Deploying Bruin on Ubuntu VMs

Managed Option Available

Looking for a fully managed solution? Bruin Cloud provides managed orchestration, monitoring, and scheduling without the operational overhead. Try it free!

This guide walks you through deploying Bruin on Ubuntu-based virtual machines (AWS EC2, Google Cloud Compute Engine, DigitalOcean Droplets, or any Ubuntu server) and scheduling pipeline runs using cron jobs.

Prerequisites

Before you begin, ensure you have:

An Ubuntu server (18.04 or later recommended)
SSH access to the server with sudo privileges
Git installed on the server
A Bruin project ready to deploy

Step 1: Connect to Your Server

Connect to your Ubuntu VM via SSH:

bash

ssh username@your-server-ip

Replace username with your actual username and your-server-ip with your server's IP address or hostname.

Step 2: Update System Packages

Always start by updating your system packages:

bash

sudo apt update && sudo apt upgrade -y

Step 3: Install Git (if not already installed)

Git is required to clone your Bruin projects:

bash

sudo apt install git -y

Verify the installation:

bash

git --version

Step 4: Install Bruin CLI

Install Bruin using the official installation script:

bash

curl -LsSf https://getbruin.com/install/cli | sh

Alternatively, you can use wget:

bash

wget -qO- https://getbruin.com/install/cli | sh

The installer will automatically add Bruin to your PATH. You may need to restart your shell or run:

bash

source ~/.bashrc  # or ~/.zshrc if using zsh

Verify the installation:

bash

bruin --version

Step 5: Clone Your Bruin Project

Clone your Bruin project repository to your server:

bash

cd ~
git clone https://github.com/your-username/your-bruin-project.git
cd your-bruin-project

Replace the URL with your actual repository URL.

Step 6: Configure Credentials

Bruin needs access to your data platforms. Set up your credentials in the .bruin.yml file in your project root.
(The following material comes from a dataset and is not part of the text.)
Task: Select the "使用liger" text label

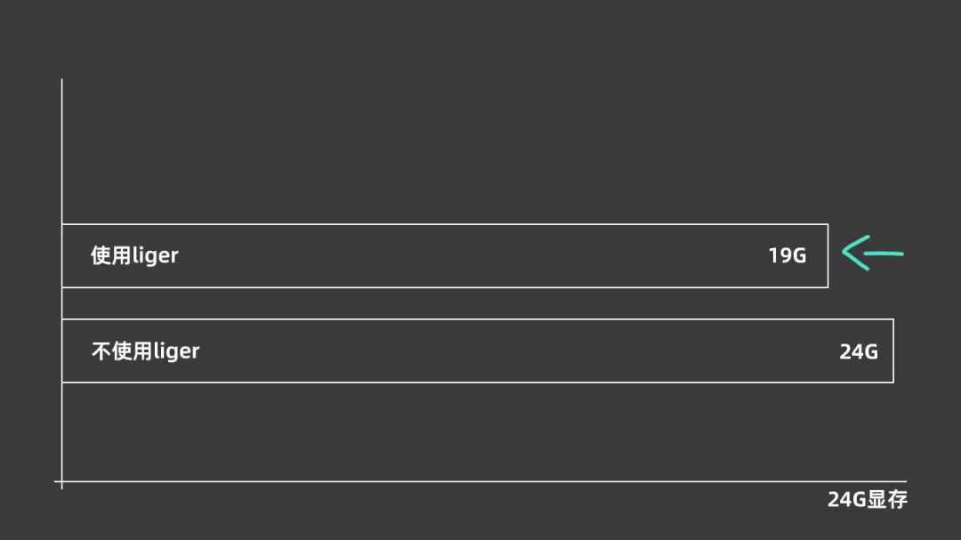Action: 134,255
Create or edit the .bruin.yml file:

bash

nano .bruin.yml

Example configuration:

yaml

environments:
  production:
    connections:
      google_cloud_platform:
        - name: "my_gcp"
          service_account_file: "/home/username/.config/gcloud/service-account.json"
          project_id: "my-project-id"

      postgres:
        - name: "my_postgres"
          username: "postgres_user"
          password: "your_password"
          host: "localhost"
          port: 5432
          database: "mydb"

Storing Service Account Files

If you're using service account files (e.g., for Google Cloud):

bash

mkdir -p ~/.config/gcloud
nano ~/.config/gcloud/service-account.json

Paste your service account JSON content, save, and secure the file:

bash

chmod 600 ~/.config/gcloud/service-account.json

Step 7: Test Your Pipeline

Before setting up automation, test that your pipeline runs successfully:

bash

cd ~/your-bruin-project
bruin run .

If you want to run a specific pipeline:

bash

bruin run pipelines/my_pipeline

Check for any errors and resolve them before proceeding.

Step 8: Set Up Cron Jobs

Cron is a time-based job scheduler in Unix-like operating systems. You'll use it to run your Bruin pipelines automatically.

Understanding Cron Syntax

Cron uses the following format:

* * * * * command-to-execute
│ │ │ │ │
│ │ │ │ └─── Day of week (0-7, Sunday = 0 or 7)
│ │ │ └───── Month (1-12)
│ │ └─────── Day of month (1-31)
│ └───────── Hour (0-23)
└─────────── Minute (0-59)

Examples:

0 * * * * - Every hour at minute 0
0 9 * * * - Every day at 9:00 AM
*/15 * * * * - Every 15 minutes
0 2 * * 1 - Every Monday at 2:00 AM
0 0 1 * * - First day of every month at midnight

Create a Cron Job

Open your crontab file:

bash

crontab -e

If this is your first time, you'll be asked to choose an editor. Select nano (option 1) for simplicity.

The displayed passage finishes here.